O ser humano pode ser salvo de várias maneiras. Não apenas no sentido literal. No Brasil, onde direitos fundamentais assegurados pela Constituição Federal são negligenciados cotidianamente, esse resgate significa muito mais do que sobreviver: é a busca constante por dignidade. Para parte da população, atingir esse objetivo é ainda mais difícil. A partir de hoje, o Correio publica a série Incansáveis — A luta das mulheres por direitos fundamentais, para mostrar as conquistas que elas alcançaram nos últimos anos e os desafios que virão pela frente.
Na primeira reportagem da série, mulheres, pesquisadoras e promotores de Justiça avaliam como a aplicação e o aprimoramento da Lei Maria da Penha têm contribuído para salvar vidas. Destacam, no entanto, ser necessário fortalecer a rede de proteção e ampliar o orçamento destinado às políticas voltadas à população feminina, assegurando o acesso a direitos essenciais e a igualdade de gênero.
Formada em administração de empresas, Ana Paula*, 46 anos, constatou na prática as mudanças provocadas pela Lei Maria da Penha. Nascida em um lar marcado pela violência, viu a reprodução do ciclo meses após se casar, aos 17 anos. “Acreditava que, como a minha mãe, eu deveria relevar, que homem é assim mesmo.”
A conversa, de mais de uma hora, é marcada por pausas intercaladas por soluços. Quando as filhas completaram 4 anos, o então companheiro ameaçou a ela e as crianças de morte. “Criei coragem para denunciá-lo. O policial perguntou se eu tinha certeza, se o meu marido não havia tropeçado em mim sem querer. Voltei para casa destruída e rezando para ele (marido) não descobrir”, conta.
As agressões continuaram, cada vez piores. Mas, em 2007, a ginecologista notou as marcas de violência e falou sobre a Lei Maria da Penha, promulgada um ano antes. “A segunda vez que ele nos ameaçou de morte, peguei os documentos, algumas peças de roupa e fui para a delegacia. Os policiais não duvidaram de mim. Consegui a medida protetiva e me mudei do DF. Se não fosse a Maria da Penha, eu não estaria viva para contar a minha história”, diz, emocionada.
A percepção da transformação proporcionada pela Lei Maria da Penha não é exagerada. Pesquisa do Instituto de Pesquisa Econômica Aplicada (Ipea) atribui à legislação a redução de cerca de 10% na taxa de homicídios contra mulheres dentro das residências. O estudo é de março de 2015.
Contribuições
A legislação está mudando não só a vida de mulheres vítimas de violência de gênero, mas, também, de integrantes do sistema de Justiça. “Antes dela, eu sequer sabia da palavra gênero. E não sou só eu. Outros colegas passaram a se debruçar sobre os estudos de gênero e isso fez com que nossos olhares fossem transformados”, observa a promotora Mariana Távora, coordenadora do Núcleo de Gênero do Ministério Público do Distrito Federal e Territórios (MPDFT).

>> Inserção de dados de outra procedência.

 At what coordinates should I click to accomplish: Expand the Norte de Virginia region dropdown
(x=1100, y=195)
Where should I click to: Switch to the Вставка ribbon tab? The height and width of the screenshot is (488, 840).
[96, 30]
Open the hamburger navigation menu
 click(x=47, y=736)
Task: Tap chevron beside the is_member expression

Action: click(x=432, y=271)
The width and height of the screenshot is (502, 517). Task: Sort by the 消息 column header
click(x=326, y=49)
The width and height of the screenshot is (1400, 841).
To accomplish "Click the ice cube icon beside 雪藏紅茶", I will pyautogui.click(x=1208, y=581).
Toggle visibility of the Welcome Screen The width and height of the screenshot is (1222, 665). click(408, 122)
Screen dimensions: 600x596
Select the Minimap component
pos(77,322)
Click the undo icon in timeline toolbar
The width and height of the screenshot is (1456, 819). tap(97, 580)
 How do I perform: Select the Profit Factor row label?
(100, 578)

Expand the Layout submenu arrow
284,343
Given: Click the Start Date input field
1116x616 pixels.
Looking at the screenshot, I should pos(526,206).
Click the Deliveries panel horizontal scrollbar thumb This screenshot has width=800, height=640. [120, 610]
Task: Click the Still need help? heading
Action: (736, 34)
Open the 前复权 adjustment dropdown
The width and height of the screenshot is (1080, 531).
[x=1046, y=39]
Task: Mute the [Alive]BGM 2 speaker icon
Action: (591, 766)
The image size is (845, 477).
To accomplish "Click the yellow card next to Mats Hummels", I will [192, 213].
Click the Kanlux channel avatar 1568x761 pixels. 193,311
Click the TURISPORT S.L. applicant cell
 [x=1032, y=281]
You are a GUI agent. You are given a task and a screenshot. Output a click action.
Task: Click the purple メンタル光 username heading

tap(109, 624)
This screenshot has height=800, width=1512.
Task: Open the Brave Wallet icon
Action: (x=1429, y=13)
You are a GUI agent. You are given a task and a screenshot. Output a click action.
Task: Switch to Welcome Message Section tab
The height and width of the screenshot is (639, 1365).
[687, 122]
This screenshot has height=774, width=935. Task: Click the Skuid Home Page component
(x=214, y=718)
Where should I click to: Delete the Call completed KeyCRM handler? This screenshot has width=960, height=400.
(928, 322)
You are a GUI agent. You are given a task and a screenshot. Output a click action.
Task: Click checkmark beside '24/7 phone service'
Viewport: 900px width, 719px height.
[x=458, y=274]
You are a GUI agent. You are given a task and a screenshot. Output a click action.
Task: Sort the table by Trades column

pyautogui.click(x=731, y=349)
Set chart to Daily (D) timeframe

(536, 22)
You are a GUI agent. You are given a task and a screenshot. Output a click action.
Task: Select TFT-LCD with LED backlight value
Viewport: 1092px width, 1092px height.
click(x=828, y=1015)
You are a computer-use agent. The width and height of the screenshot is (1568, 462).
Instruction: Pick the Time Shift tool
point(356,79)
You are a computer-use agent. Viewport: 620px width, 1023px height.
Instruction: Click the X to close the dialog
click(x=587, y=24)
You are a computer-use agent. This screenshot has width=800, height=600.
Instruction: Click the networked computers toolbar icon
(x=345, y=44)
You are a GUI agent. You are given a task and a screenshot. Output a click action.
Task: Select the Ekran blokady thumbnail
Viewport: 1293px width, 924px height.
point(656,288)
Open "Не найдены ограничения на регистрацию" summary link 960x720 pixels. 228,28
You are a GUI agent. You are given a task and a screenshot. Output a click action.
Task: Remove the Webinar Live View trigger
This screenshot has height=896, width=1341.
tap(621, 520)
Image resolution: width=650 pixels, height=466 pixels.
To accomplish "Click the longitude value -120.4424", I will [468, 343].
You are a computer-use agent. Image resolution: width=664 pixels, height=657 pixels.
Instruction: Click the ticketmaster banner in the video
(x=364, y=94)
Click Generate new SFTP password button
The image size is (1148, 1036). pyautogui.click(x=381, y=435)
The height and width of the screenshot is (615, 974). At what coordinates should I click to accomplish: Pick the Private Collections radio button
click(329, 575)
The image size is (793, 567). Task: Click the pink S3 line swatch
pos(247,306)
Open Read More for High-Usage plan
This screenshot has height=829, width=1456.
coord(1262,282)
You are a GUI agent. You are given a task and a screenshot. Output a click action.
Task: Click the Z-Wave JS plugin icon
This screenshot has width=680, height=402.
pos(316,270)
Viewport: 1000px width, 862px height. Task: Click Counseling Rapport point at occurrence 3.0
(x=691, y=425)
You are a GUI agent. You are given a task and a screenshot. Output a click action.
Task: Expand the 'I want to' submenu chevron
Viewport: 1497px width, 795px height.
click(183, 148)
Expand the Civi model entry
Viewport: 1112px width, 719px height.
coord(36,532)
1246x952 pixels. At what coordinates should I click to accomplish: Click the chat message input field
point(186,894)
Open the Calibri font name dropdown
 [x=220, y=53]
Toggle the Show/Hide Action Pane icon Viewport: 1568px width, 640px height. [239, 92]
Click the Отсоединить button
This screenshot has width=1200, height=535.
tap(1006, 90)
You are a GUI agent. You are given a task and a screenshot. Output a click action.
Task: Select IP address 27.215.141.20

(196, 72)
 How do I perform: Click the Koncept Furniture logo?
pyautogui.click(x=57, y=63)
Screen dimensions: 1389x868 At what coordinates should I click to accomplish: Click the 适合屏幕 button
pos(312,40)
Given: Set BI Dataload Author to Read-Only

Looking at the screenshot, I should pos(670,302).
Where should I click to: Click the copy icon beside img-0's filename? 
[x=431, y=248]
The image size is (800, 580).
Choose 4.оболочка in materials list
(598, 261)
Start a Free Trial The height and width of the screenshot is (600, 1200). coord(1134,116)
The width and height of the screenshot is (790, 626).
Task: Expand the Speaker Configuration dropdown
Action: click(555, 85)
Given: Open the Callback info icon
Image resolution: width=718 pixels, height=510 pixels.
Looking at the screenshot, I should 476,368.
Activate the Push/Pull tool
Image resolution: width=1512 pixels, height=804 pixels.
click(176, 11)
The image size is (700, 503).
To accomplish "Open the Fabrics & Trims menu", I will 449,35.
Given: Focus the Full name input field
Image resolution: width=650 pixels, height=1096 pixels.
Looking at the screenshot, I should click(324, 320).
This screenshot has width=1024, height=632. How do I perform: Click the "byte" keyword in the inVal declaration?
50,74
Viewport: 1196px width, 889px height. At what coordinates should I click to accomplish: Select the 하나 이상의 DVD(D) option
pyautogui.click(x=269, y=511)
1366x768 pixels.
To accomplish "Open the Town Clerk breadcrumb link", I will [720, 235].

Entre as grandes contribuições da norma, Mariana Távola destaca que a legislação mostra que a violência de gênero é uma violação aos direitos humanos e precisa de resposta do Estado no eixo da prevenção primária. “Isso passa pela promoção da igualdade de gênero, pela necessidade de trabalhar as situações de risco e de uma rede dentro da saúde, da assistência social, do Ministério Público e da Justiça, para a responsabilização do autor da violência.”
Humanidade
Apesar das conquistas, há muito o que se avançar, tanto no âmbito da Justiça, quanto em políticas públicas. O relatório O Poder Judiciário no enfrentamento à violência doméstica e familiar contra as mulheres, do Conselho Nacional de Justiça (CNJ) em parceria com o Ipea, concluiu que, no Brasil, o Judiciário incorporou a discussão da violência motivada por gênero, mas “ainda é preciso avançar no sentido de garantir um atendimento ao mesmo tempo tecnicamente apurado e mais humanizado, que não reproduza violências de gênero e dê respostas efetivas às expectativas de justiça das mulheres vítimas de violência”.
Este mês, um passo importante foi dado nessa direção. O CNJ aprovou uma recomendação para que magistrados e magistradas das varas especializadas sejam capacitados em direitos fundamentais com perspectiva de gênero. A conselheira Maria Cristiana Ziouva participou do grupo de trabalho que redigiu o texto e explica que o objetivo é dar um tratamento mais humano, célere e adequado às vítimas nos casos de violência contra a mulher, “assegurando dessa forma os seus direitos fundamentais e, principalmente, evitando a revitimização”.
“É muito difícil precisar quando haverá uma transformação, mas sem dúvida ela ocorrerá, pois a sociedade já reflete essa transformação. E esse ato foi editado com a esperança de que haja um maior engajamento e uma maior sensibilidade ao tema”, completa a conselheira.